• _İstenen görev 1_
Hedef koordinatlara ilişkin girdilerin bütün satırlarını olduğu gibi yazdır, ama resimleri cevaba koyma.

• _Metin parçası_
=====

31 yıl aradan sonra Başbakan Miçotakis Arnavutluk’a ziyaret gerçekleştirdi ve Kuzey Arnavutluk’taki Yunan asıllılarla görüştü. Bu tarihi ziyaretin önceden hava koşulları nedeniyle ertelenmesi de orada yaşayan Yunan azınlığın sorunları ile bağdaştırıldı.

Arnavutluk’un Yunanistan’la münhasır ekonomik bölge anlaşmasını imzalamasının ardından Anayasa Mahkemesi’nin bunu reddetmesinin arkasında da yine Türkiye’nin olduğu algısı yaratıldı. Kısacası her konuda olduğu gibi burada da yine Türkiye’nin eli olduğu insanların kafalarına sokulmaya çalışıldı.

Bölgeyi ziyaret eden Arnavutluk Başbakanı Yunan bayrağı asılı olduğu gerekesiyle belediye binasına girmedi. İşte bundan sonra da Yunan basınında kıyametler koptu. Arnavutluk’taki Yunan azınlığın milli bir azınlık olduğunu ve dolayısıyla da milli sembolleri kullanma haklarının olduğu vurgulandı.

Arnavutluk’taki Yunan azınlığının milli bir azınlık olduğunu sık sık dile getiren ülkemiz Yunanistan, Batı Trakya ‘da Türk Azınlığa gelince neden bu kadar hassas olamıyor?

Avrupa Azınlıkları Koruma Çerçeve Sözleşmesi 1 Şubat 1995’te imzalandı. Bu sözleşmeyi ülkemiz Yunanistan da 22 Eylül 1997’de imzaladı, ancak meclisten geçirip uygulamaya geçmedi. Peki bir anlaşmayı imzalamakla yükümlülük altına girmiş sayılmaz mı? Bu da tabii ki hukukçuların vereceği bir cevaptır.

 

Bakın bu anlaşmanın bazı maddeleri neleri içeriyor:

 

Madde 5
1. Taraflar, ulusal azınlıklara mensup kişilerin kendi kültürlerini yaşatmaları ve geliştirmeleri ve kimliklerinin asli öğeleri, yani dinlerini, dillerini, geleneklerini ve kültürel miraslarını korumaları için gerekli koşulları sağlamayı taahhüt ederler.

=====

Hedef koordinatlara ilişkin girdiler
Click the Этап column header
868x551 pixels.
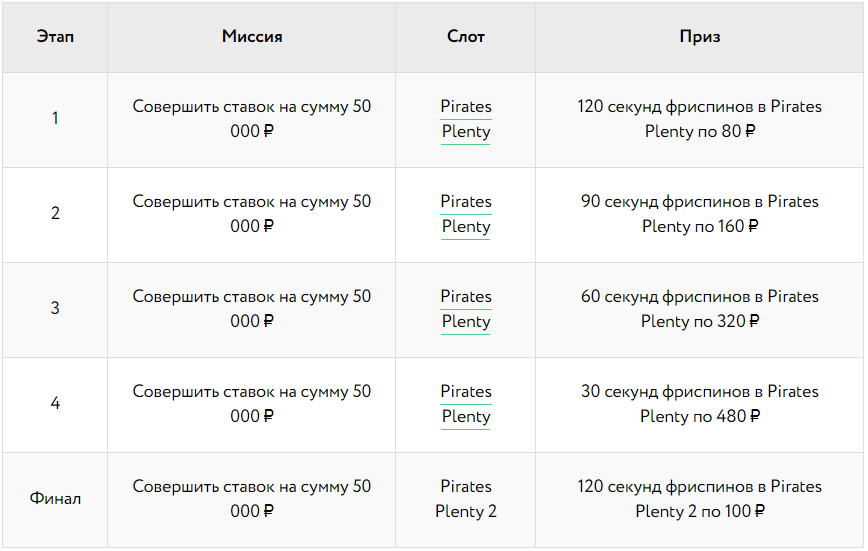55,37
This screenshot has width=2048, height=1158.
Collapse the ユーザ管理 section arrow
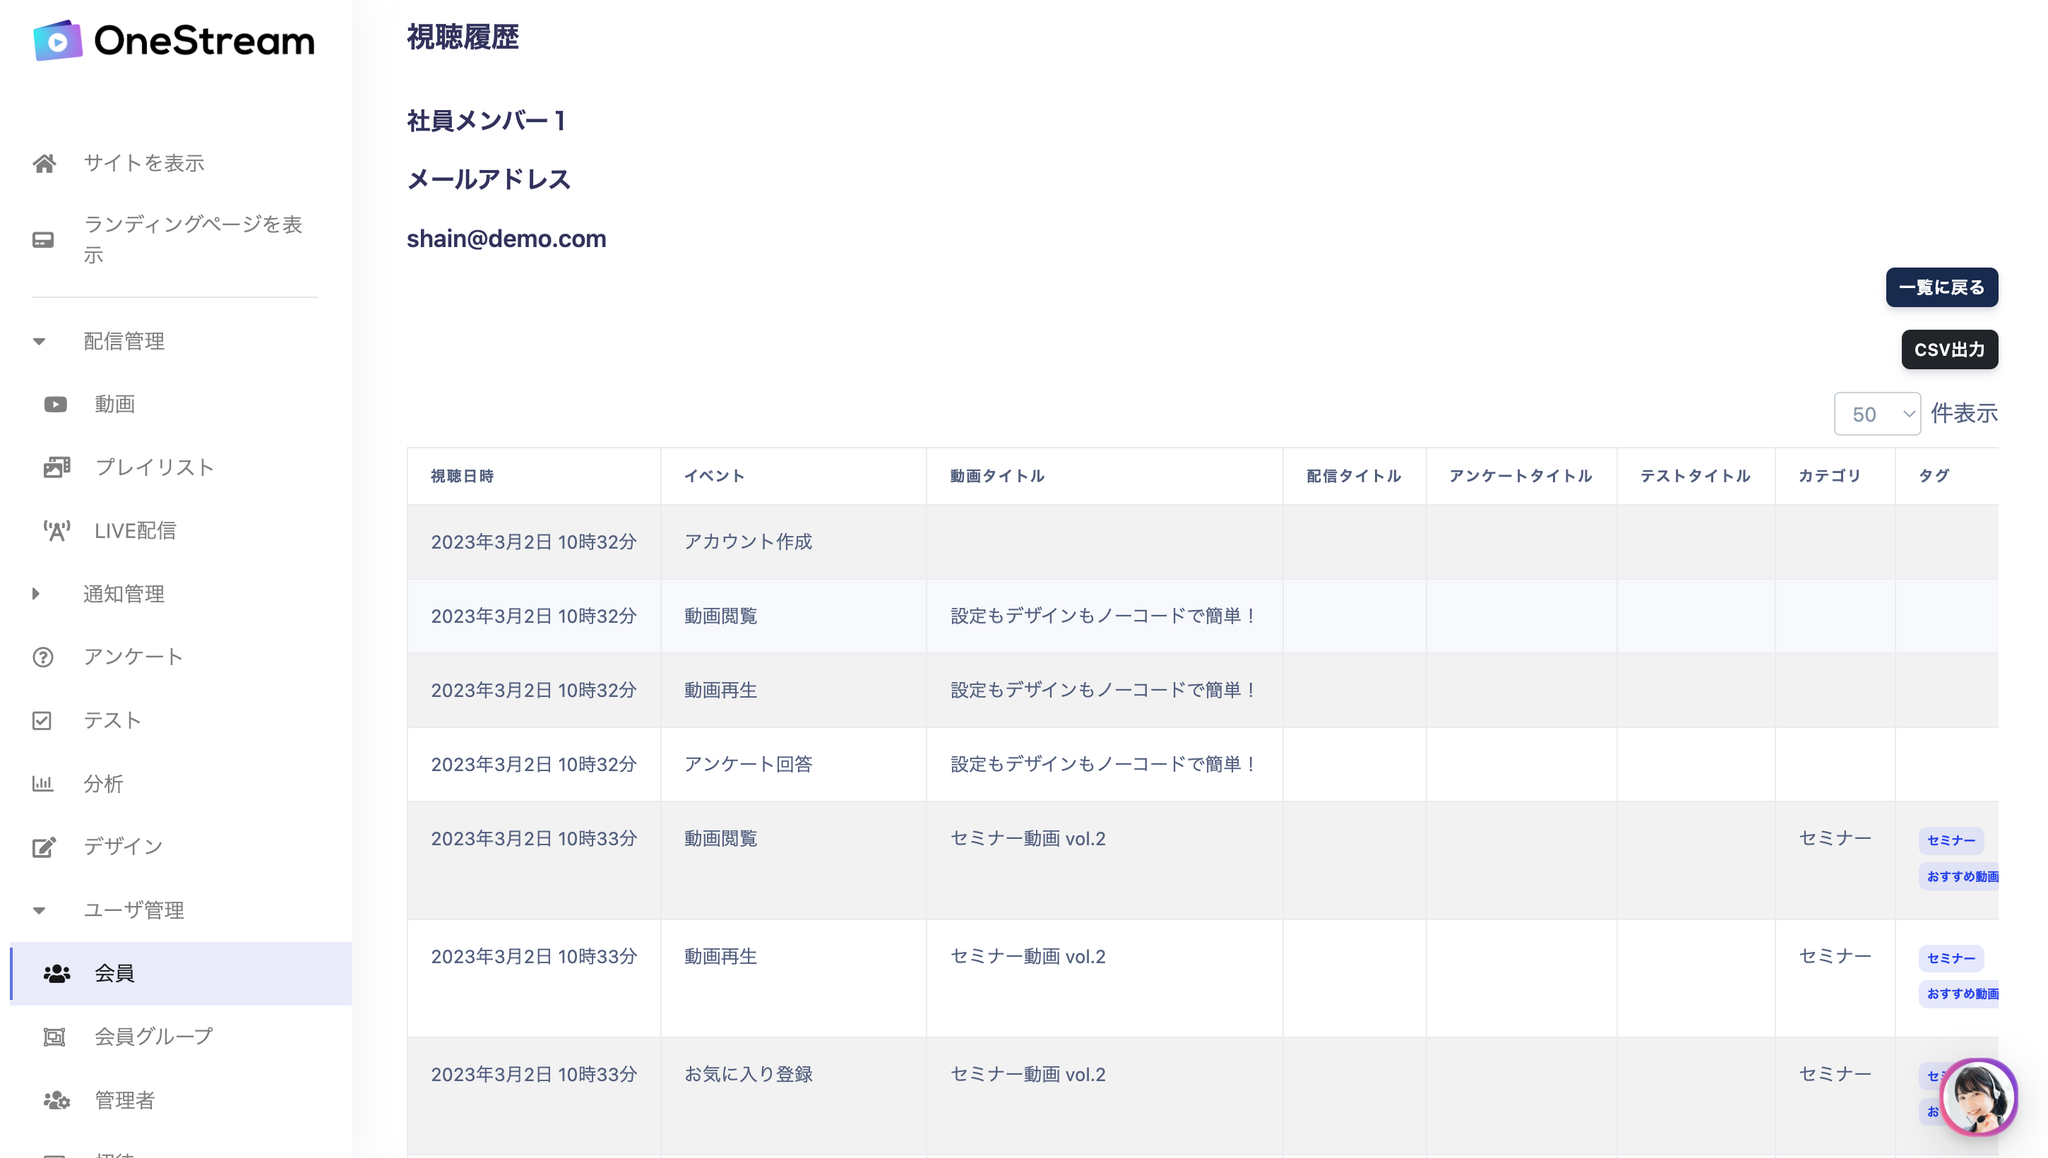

=====

• _İstenen görev 2_
Metin parçasına göre Yunan basını, Arnavutluk'taki Yunan azınlığın milli sembolleri kullanma hakkı olduğunu hangi gerekçeye dayandırdı?

• _Doğru cevap 1_
Click the Этап column header
868x551 pixels.
55,37
This screenshot has width=2048, height=1158.
Collapse the ユーザ管理 section arrow

• _Doğru cevap 2_
Yunan basını bu hakkı, Arnavutluk'taki Yunan azınlığın milli bir azınlık olmasına dayandırdı. Milli bir azınlık olduğu için milli sembolleri kullanma hakkının da bulunduğunu vurguladı.